#### WORK TASK
Once you reach the line containing "credits (23, 2481)", copy it and every line after it exactly, through the end of the data below.

#### DATA FOR REVIEW
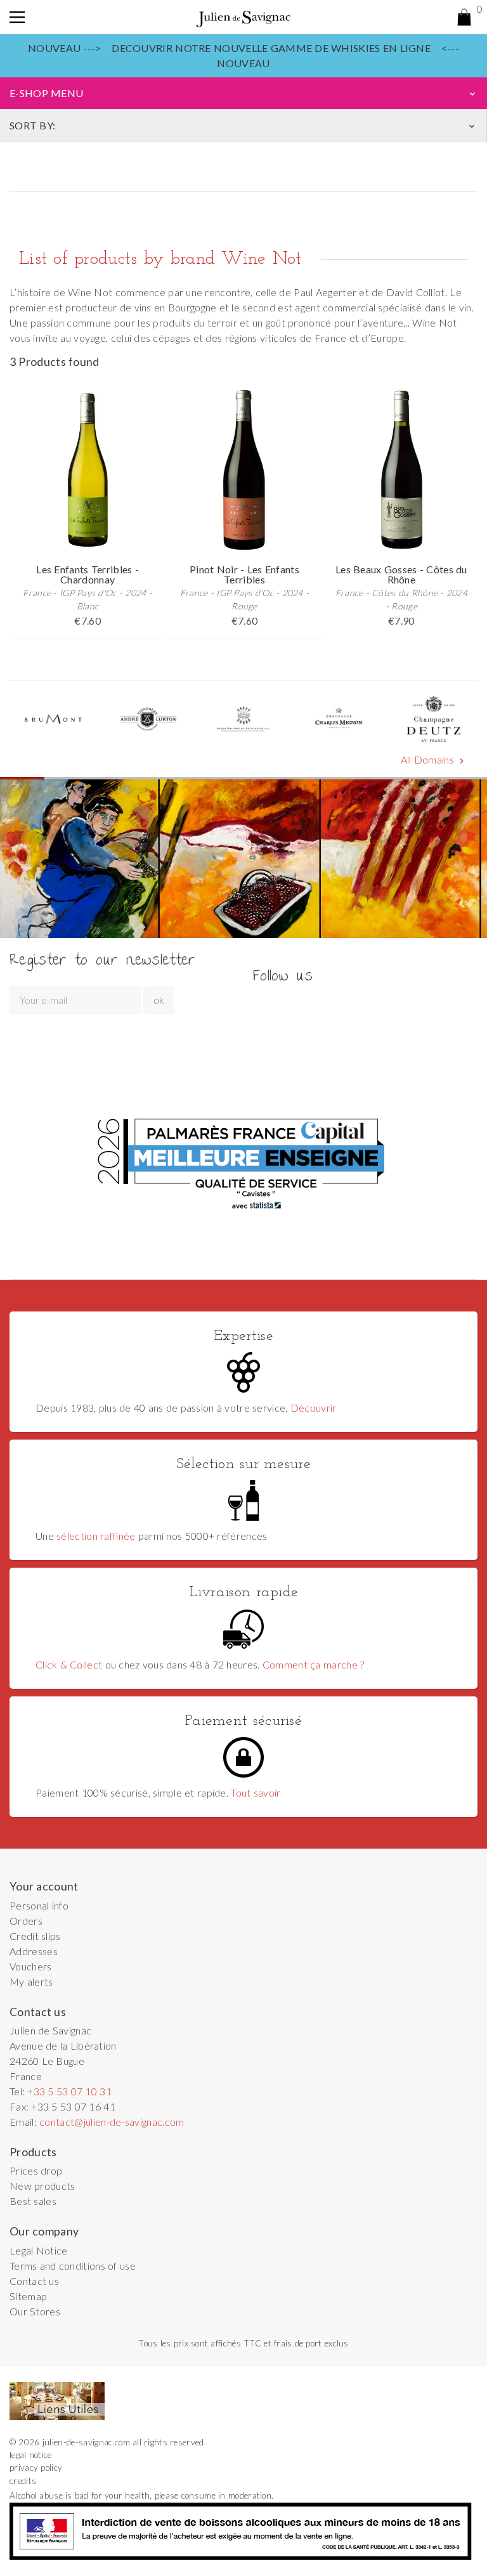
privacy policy (36, 2467)
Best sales (33, 2201)
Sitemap (28, 2296)
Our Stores (35, 2311)
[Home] (243, 17)
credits (23, 2481)
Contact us (34, 2281)
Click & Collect (69, 1664)
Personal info (39, 1905)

#### ANSWER FOR THIS EXERCISE
credits (23, 2481)
Contact us (34, 2281)
Click & Collect (69, 1664)
Personal info (39, 1905)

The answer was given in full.